The .travis.yml file looks like this:
sudo: required
dist: trusty
language: php
before_install:
- sudo apt-get -y install git zip php5-cli php5-curl
before_script:
- php -r "printf('PHP %s', phpversion());"
- composer self-update
- composer install --no-interaction
script:
- mkdir -p ./build/logs
- ./vendor/bin/phpunit
In the PHP source, it is then simply a matter of setting the aforementioned constant in the case of the PHP code being executed by travis-ci:
if (getenv('TRAVIS')) {
$options['curl'][CURLOPT_SSLVERSION] = CURL_SSLVERSION_TLSv1_1;
}
This workaround has the disadvantage that it only works on the specific PHP version that Ubuntu Trusty offers (PHP 5.5). Considering PHP 5.5 reached end of life on July 10, 2016, this solution is not acceptable.
It would be ideal for travis-ci to update to Ubuntu 16.04 LTS, but Brandon Burton, Infrastructure Manager at travis-ci wrote on February 28, 2016:
Given that, we are currently focused on support 12.04 and 14.04 as our primary environments. At the moment, it is unlikely that we'll be supporting 16.04 as a native environment this year.
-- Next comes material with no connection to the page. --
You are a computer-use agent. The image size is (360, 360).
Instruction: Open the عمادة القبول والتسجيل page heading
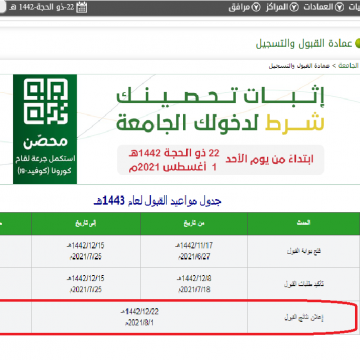304,44
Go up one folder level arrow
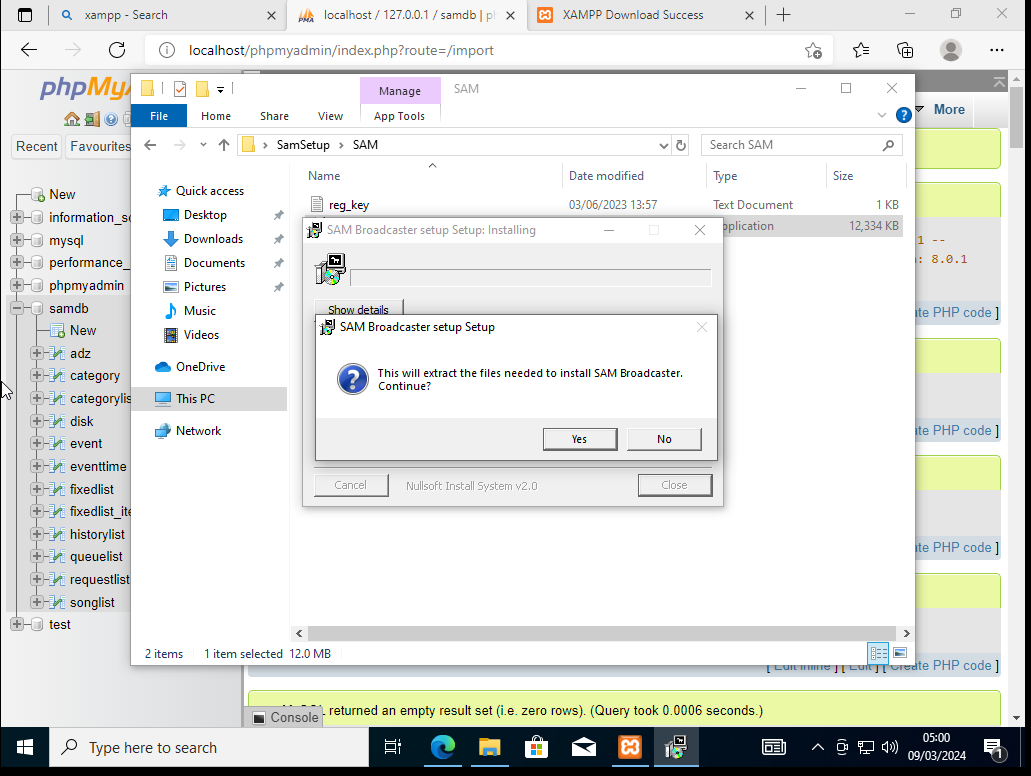The image size is (1031, 776). coord(224,145)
Therefore, it would seem we are stuck with Ubuntu Trusty for a while.
The root of this problem is that the PHP version that runs on travis-ci was compiled with gnutls-cli (GnuTLS) 2.12.23, from 2011. This specific version of gnutls-cli has problems with some (but not all) TLS 1.2 connections.
@travis-ci: Would it be possible to re-compile the PHP versions you use against a more modern version of GnuTLS -- or at least one that better supports TLS 1.2?